Okul bahçesinde sessizce kenara çekilmiş bir çocuk, sınıfta sürekli alay edilen biri ya da sosyal medyada hedef haline getirilen bir öğrenci… Akran zorbalığı, çocuklar ve gençler arasında sıkça rastlanan ama çoğu zaman görmezden gelinen bir durumdur. Üstelik bu zorbalık yalnızca fiziksel saldırılardan ibaret değildir. Sözlerle, mimiklerle, dışlayarak ya da tehdit ederek de kendini gösterebilir.
Akran Zorbalığı Ne Anlama Gelir?
Akran zorbalığı, benzer yaş grubundaki çocuklar arasında tekrarlayan şekilde zarar verme amacı taşıyan davranışları kapsar. Bu davranışlar genellikle güç dengesizliği üzerine kurulur. Zorbalık yapan çocuk, diğerini susturabileceğini, korkutabileceğini veya kontrol edebileceğini düşünür. Bu durum zamanla alışkanlığa dönüşebilir ve zorbalığa uğrayan çocuğun ruhsal dünyasında derin izler bırakabilir.

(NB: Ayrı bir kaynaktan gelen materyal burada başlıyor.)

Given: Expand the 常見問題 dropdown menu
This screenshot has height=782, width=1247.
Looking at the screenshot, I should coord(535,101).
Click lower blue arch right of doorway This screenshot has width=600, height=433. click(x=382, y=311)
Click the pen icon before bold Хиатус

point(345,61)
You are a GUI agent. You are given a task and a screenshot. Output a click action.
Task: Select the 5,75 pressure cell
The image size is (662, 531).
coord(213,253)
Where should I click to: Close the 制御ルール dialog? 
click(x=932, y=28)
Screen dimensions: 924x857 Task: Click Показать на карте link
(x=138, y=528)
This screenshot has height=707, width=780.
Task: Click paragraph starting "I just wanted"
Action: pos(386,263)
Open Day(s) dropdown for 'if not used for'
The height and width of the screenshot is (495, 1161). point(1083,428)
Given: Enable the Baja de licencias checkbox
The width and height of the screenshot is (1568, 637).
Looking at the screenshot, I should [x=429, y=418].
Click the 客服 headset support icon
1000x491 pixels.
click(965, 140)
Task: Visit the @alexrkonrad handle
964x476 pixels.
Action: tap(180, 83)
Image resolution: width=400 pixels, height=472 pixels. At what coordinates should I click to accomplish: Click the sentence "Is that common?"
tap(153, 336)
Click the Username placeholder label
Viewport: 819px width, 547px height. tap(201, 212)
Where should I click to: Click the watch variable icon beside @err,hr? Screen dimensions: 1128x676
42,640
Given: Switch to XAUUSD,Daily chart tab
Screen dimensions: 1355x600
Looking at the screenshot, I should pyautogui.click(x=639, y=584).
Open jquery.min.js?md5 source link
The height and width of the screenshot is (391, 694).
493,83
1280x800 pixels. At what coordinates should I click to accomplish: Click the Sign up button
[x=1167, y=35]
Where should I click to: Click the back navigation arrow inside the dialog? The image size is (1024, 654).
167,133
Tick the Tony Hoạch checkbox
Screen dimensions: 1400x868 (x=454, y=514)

Akran Zorbalığı Türleri Nelerdir?
Akran zorbalığı birkaç farklı biçimde karşımıza çıkar. Her biri farklı yollarla zarar verir:
- Fiziksel zorbalık: İtme, vurma, eşyaları zarar verme gibi açık şiddet içeren davranışlardır.
- Sözel zorbalık: Alay etme, lakap takma, tehdit etme gibi ifadelerle çocuğu aşağılamayı içerir.
- Sosyal zorbalık: Birini dışlamak, arkadaş grubundan uzaklaştırmak ya da dedikodu yoluyla itibarını zedelemektir.
- Siber zorbalık: Telefon, internet ve sosyal medya üzerinden hakaret, tehdit ya da ifşa edici paylaşımlarla gerçekleşen zorbalık türüdür.
Bu zorbalık türleri bazen birbirine karışır. Bir çocuk aynı anda hem dışlanabilir, hem de dijital ortamda hedef gösterilebilir.
Ne Yapmalıyım?
Zorbalığa uğrayan bir çocuk, genellikle yaşadıklarını saklama eğilimindedir. Bu nedenle çocuklardaki davranış değişimlerine dikkat etmek önemlidir. Okula gitmek istememek, sık hastalanma, ani duygusal değişimler veya yalnız kalma isteği gibi sinyaller akran zorbalığına işaret edebilir.
Çocuğun anlattıklarını küçümsememek, yargılamadan dinlemek ve onun duygularını anladığınızı hissettirmek güven oluşturur. “Abartıyorsun” demek yerine “Bu seni üzmüş belli ki” gibi ifadeler çocuğun duygularını sahiplenmesine olanak tanır.
Akran zorbalığı, çocuğun okul başarısından çok daha fazlasını etkiler. Kendilik algısını, özgüvenini ve sosyal ilişkilerini zedeleyebilir. Bu nedenle mesele yalnızca zorbalığı durdurmak değil, aynı zamanda çocuğun yanında olduğunu hissettirecek bir ortam oluşturmaktır.
Zorbalıkla baş etmek, yalnızca mağdur çocuğun değil, çevresindekilerin de sorumluluğudur. Gözlemleyen, sessiz kalan ve görmezden gelen herkes bu döngünün bir parçası hâline gelebilir. Bu yüzden fark etmek ve konuşmak, atılacak en değerli adımlardan biridir.